**TO DO:** Please pick out every line below that contains the word "Evropská", and copy each of those lines.
"""
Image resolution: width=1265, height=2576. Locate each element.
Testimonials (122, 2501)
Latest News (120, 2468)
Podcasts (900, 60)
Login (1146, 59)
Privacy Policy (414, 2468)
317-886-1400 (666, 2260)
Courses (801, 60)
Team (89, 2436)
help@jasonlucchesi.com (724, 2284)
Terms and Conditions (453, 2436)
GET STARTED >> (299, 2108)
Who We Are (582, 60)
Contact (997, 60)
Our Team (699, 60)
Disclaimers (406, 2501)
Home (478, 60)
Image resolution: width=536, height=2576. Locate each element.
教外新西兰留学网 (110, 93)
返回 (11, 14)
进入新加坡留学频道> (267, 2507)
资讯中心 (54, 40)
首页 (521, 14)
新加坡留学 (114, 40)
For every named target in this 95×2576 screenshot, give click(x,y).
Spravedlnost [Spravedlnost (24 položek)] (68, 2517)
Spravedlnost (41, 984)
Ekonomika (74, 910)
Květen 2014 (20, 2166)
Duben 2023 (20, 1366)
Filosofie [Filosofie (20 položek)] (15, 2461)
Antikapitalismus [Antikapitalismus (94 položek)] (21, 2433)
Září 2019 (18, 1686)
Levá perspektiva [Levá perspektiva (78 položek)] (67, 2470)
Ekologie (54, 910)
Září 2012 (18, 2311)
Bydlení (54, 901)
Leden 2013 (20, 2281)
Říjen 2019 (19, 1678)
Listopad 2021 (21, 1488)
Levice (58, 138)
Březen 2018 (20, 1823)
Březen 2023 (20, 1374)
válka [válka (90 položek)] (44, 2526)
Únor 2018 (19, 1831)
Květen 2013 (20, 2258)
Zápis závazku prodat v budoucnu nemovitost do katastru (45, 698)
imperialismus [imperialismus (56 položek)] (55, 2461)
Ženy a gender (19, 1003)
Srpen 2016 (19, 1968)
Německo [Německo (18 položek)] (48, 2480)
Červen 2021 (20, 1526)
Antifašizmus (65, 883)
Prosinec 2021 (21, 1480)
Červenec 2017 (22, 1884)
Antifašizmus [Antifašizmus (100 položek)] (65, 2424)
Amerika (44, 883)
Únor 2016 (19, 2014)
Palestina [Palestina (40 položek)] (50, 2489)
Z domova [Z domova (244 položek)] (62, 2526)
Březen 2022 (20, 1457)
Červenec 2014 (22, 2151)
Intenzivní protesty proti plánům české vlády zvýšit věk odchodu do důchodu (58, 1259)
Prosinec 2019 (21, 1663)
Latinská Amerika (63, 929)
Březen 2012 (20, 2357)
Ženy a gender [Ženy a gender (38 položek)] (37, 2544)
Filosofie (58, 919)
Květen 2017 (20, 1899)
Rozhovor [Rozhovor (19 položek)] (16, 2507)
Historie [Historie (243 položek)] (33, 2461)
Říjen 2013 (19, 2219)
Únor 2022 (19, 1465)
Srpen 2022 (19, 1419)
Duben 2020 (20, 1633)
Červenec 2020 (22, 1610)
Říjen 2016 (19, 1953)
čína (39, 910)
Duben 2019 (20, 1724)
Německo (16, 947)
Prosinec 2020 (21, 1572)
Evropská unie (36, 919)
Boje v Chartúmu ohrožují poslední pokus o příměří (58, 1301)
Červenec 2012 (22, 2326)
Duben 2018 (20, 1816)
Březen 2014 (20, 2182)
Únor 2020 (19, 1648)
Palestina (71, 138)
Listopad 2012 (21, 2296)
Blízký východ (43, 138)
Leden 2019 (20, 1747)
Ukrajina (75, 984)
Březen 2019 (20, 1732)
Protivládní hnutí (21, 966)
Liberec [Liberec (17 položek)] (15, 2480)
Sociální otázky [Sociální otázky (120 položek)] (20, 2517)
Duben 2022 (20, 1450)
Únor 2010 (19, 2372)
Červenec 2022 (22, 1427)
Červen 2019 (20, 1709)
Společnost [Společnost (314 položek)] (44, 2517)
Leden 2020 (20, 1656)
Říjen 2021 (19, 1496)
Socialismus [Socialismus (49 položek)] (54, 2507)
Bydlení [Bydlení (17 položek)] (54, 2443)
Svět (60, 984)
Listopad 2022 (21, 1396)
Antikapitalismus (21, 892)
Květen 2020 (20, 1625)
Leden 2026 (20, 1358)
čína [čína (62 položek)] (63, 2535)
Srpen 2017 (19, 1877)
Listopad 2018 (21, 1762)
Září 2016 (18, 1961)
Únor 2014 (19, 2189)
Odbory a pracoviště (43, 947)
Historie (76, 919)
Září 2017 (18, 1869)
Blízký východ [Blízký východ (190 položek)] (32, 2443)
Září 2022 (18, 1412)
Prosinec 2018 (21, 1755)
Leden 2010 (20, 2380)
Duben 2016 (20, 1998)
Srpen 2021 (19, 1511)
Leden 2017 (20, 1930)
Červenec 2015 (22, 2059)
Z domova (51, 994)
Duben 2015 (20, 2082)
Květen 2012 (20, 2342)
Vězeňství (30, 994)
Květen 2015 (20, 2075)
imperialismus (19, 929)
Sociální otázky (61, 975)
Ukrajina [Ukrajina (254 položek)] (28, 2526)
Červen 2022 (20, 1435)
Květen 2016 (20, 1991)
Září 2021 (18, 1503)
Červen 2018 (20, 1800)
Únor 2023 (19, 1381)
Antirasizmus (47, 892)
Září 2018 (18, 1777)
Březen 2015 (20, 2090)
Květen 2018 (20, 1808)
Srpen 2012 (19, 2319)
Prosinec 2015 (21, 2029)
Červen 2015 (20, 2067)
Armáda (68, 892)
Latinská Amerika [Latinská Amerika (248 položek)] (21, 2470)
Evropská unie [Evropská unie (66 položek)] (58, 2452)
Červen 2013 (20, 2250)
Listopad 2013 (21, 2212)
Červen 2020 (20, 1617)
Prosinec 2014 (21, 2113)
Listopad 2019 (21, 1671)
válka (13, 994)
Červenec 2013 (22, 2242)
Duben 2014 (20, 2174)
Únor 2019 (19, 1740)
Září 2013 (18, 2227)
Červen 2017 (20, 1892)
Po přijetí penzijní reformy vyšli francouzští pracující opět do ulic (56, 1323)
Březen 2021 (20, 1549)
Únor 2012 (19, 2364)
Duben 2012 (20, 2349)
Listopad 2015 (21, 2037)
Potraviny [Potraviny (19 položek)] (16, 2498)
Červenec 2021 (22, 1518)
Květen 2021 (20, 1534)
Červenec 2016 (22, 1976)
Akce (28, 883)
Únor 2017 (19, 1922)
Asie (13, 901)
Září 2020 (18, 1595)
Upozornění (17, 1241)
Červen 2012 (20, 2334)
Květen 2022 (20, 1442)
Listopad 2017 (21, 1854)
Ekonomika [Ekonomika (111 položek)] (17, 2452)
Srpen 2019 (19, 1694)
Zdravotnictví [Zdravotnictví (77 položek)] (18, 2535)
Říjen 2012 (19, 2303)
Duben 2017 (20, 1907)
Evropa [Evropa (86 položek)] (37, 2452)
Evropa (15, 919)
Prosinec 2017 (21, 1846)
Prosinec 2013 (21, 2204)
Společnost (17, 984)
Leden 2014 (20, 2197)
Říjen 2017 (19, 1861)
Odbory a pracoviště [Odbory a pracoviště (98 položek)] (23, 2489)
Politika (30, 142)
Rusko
"""
**ANSWER TO THE TASK:**
Evropská unie (36, 919)
Evropská unie [Evropská unie (66 položek)] (58, 2452)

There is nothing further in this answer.